Task requirements:
Change "Add to cart" to "Add to basket" everywhere in the records and write them out again with nothing else changed. Leave out the pictures.

Data:
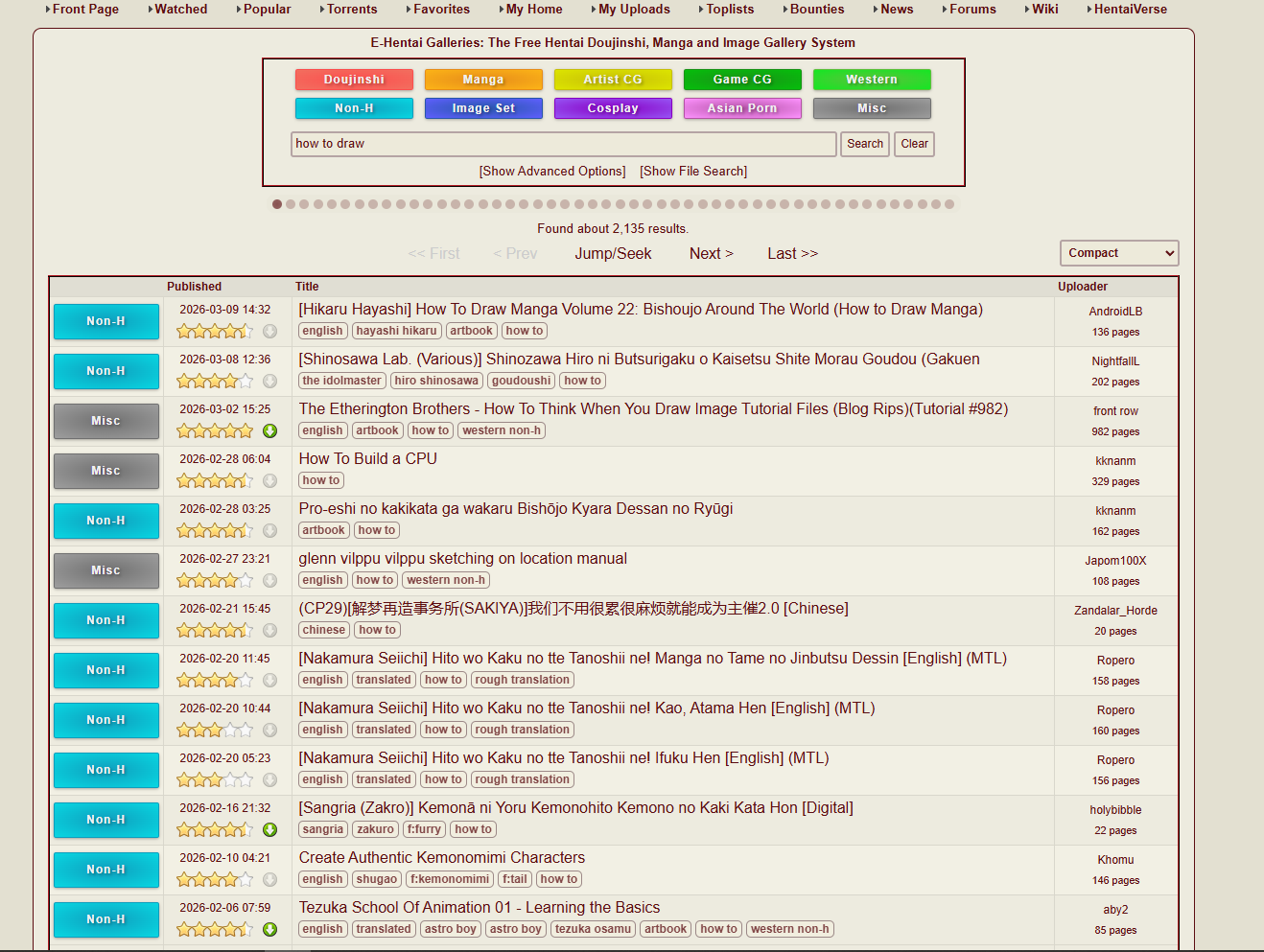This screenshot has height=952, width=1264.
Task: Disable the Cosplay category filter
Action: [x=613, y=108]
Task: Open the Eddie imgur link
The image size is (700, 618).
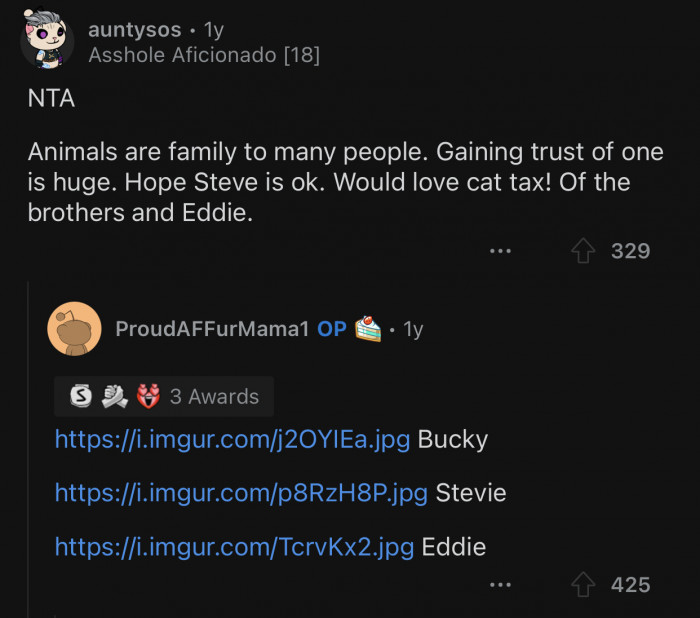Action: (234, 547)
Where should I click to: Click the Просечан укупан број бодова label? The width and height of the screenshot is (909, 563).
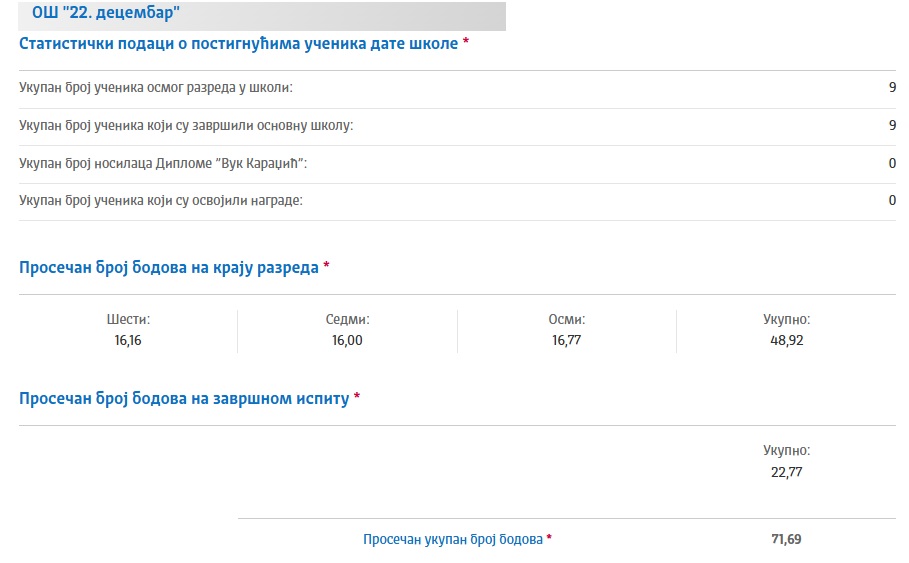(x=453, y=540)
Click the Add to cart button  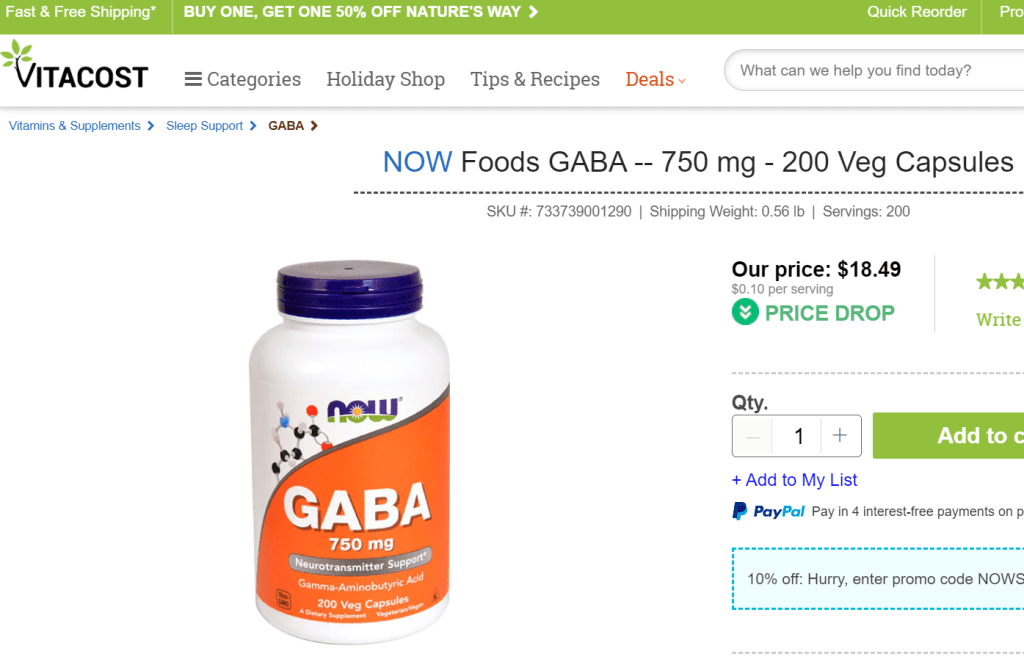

Written answer:
This screenshot has height=952, width=1264.
Task: Disable the Cosplay category filter
Action: [x=613, y=108]
Task: Open the Eddie imgur link
The image size is (700, 618).
Action: (234, 547)
Where should I click to: Click the Просечан укупан број бодова label? The width and height of the screenshot is (909, 563).
(x=453, y=540)
Click the Add to basket button  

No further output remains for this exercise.